- [Source data]
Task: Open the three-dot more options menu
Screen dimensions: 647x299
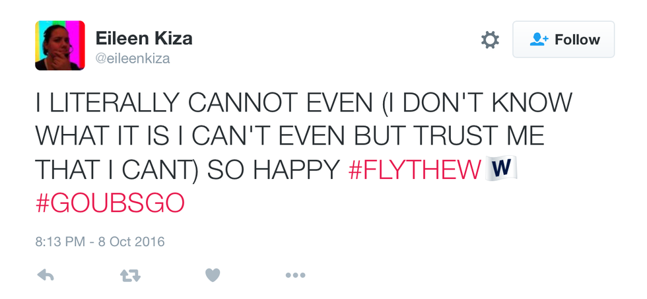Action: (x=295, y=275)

==

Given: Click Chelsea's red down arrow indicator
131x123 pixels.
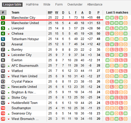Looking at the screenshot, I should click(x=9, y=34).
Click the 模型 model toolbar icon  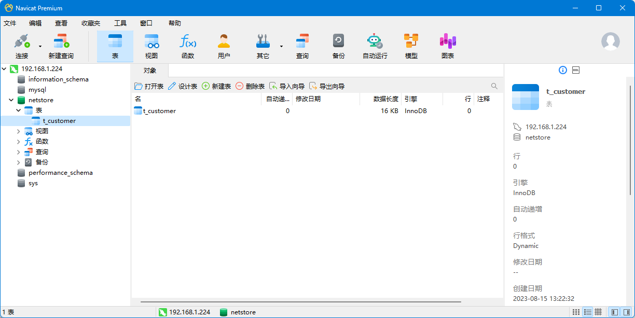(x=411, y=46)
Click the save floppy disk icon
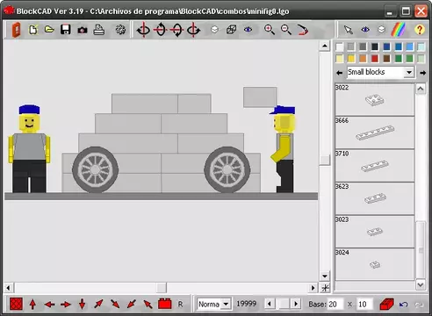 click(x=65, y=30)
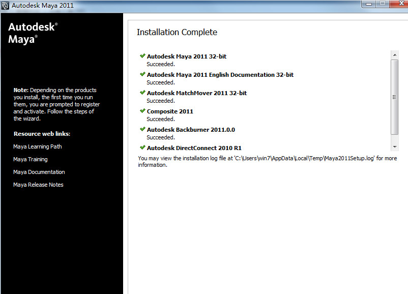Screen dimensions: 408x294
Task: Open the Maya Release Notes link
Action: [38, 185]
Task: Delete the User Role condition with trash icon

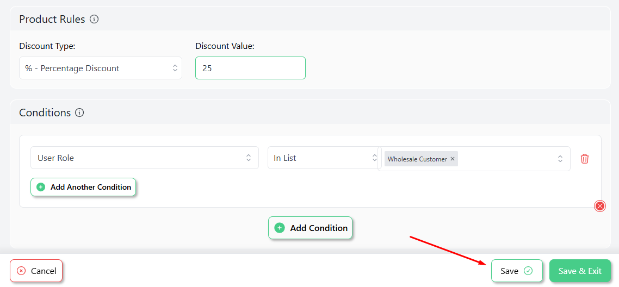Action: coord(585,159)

...

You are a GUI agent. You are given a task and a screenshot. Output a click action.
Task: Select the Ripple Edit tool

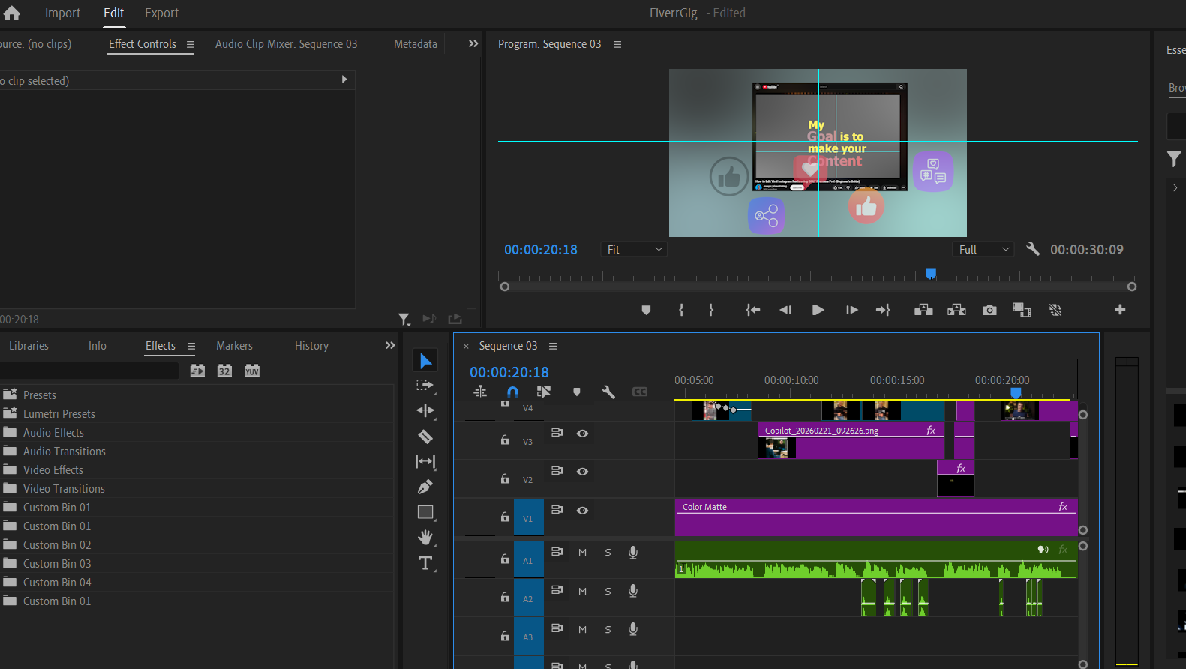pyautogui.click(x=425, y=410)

- [Exercise objective] Output the lines from the one containing "You are a GUI" through the one containing "pyautogui.click(x=425, y=410)", inclusive, copied exactly, and leave out the pictures.

- [Solution for this task]
You are a GUI agent. You are given a task and a screenshot. Output a click action.
Task: Select the Ripple Edit tool

pyautogui.click(x=425, y=410)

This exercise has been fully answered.